What to do: Set down exactly the lines below between the line holding "Divorce (475, 261)" and the line holding "1976 (272, 849)", inclusive; no other line belongs in the answer.

BEGIN Listed entries

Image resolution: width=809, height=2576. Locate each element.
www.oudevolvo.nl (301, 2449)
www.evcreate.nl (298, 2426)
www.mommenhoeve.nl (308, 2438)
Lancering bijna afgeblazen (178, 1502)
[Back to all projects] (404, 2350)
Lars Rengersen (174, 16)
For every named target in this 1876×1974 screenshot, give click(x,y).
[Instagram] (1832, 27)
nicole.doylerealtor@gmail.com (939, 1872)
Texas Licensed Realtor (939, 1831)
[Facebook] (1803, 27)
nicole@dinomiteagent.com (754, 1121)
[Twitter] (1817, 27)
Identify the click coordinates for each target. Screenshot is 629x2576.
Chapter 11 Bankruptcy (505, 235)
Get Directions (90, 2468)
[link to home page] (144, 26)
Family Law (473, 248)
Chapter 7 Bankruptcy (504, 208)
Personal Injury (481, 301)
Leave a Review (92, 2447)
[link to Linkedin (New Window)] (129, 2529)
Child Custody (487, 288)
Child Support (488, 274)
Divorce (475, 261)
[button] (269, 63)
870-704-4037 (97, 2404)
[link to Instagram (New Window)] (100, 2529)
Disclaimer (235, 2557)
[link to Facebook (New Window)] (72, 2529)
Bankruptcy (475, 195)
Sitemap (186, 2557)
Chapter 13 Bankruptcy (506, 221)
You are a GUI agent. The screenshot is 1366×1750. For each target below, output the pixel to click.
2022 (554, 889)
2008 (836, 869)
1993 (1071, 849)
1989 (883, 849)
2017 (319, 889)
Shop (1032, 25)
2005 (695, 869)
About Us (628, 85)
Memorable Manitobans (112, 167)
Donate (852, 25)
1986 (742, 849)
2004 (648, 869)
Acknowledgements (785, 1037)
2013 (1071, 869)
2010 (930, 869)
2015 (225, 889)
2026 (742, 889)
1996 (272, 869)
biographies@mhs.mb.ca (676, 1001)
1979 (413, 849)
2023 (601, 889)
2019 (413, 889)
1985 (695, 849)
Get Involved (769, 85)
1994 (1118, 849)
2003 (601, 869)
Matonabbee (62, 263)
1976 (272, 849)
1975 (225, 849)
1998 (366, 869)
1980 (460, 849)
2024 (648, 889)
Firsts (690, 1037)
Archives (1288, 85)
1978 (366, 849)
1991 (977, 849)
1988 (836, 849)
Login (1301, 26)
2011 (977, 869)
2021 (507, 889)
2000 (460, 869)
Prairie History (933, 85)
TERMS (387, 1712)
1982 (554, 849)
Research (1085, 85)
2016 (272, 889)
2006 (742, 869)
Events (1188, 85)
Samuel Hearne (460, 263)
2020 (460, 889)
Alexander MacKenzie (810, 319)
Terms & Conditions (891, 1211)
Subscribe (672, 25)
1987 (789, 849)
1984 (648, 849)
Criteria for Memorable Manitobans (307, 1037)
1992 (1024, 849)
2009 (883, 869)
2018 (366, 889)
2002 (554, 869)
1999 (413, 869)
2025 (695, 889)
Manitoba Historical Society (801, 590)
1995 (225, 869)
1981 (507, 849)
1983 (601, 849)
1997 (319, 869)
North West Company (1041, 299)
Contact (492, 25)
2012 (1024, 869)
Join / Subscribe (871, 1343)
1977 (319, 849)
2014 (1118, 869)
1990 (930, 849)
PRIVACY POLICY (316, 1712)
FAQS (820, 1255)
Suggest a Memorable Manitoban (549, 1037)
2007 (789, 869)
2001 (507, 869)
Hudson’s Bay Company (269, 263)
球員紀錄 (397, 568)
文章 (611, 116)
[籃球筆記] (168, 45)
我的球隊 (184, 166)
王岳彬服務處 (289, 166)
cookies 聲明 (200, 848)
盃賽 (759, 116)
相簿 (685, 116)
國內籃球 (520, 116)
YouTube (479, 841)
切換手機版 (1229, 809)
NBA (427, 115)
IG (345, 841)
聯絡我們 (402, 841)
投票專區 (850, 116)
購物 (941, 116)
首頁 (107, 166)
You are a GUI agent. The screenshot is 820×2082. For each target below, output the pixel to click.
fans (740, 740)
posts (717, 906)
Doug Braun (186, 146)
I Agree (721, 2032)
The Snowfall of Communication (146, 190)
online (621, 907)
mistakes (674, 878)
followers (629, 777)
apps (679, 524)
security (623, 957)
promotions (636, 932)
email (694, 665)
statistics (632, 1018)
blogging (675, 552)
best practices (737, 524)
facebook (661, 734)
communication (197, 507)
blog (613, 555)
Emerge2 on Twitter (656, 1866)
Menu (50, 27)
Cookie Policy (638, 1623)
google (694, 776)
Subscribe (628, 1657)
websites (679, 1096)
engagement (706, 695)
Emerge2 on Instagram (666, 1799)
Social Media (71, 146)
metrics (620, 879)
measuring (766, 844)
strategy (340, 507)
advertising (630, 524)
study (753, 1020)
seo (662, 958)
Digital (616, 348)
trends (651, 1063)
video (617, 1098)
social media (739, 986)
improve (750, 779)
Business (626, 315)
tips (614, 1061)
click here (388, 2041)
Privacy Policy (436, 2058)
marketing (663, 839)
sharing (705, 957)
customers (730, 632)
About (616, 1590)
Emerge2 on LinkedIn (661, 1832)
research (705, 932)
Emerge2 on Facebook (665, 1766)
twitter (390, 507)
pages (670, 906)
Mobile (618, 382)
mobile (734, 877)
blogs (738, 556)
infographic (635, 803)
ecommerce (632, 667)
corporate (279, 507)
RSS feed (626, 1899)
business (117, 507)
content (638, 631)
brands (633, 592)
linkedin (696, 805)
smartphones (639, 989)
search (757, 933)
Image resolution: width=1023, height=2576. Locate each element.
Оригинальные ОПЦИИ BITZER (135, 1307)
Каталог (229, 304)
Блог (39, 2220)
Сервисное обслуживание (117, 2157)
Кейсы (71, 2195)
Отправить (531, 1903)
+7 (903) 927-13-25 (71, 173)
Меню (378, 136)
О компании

END Listed entries

Solution to this exercise:
Divorce (475, 261)
[button] (269, 63)
870-704-4037 (97, 2404)
[link to Instagram (New Window)] (100, 2529)
Disclaimer (235, 2557)
[link to Facebook (New Window)] (72, 2529)
Bankruptcy (475, 195)
Sitemap (186, 2557)
Chapter 13 Bankruptcy (506, 221)
You are a GUI agent. The screenshot is 1366×1750. For each target below, output the pixel to click.
2022 (554, 889)
2008 (836, 869)
1993 (1071, 849)
1989 (883, 849)
2017 (319, 889)
Shop (1032, 25)
2005 (695, 869)
About Us (628, 85)
Memorable Manitobans (112, 167)
Donate (852, 25)
1986 (742, 849)
2004 (648, 869)
Acknowledgements (785, 1037)
2013 (1071, 869)
2010 (930, 869)
2015 (225, 889)
2026 (742, 889)
1996 (272, 869)
biographies@mhs.mb.ca (676, 1001)
1979 (413, 849)
2023 (601, 889)
2019 (413, 889)
1985 (695, 849)
Get Involved (769, 85)
1994 (1118, 849)
2003 (601, 869)
Matonabbee (62, 263)
1976 (272, 849)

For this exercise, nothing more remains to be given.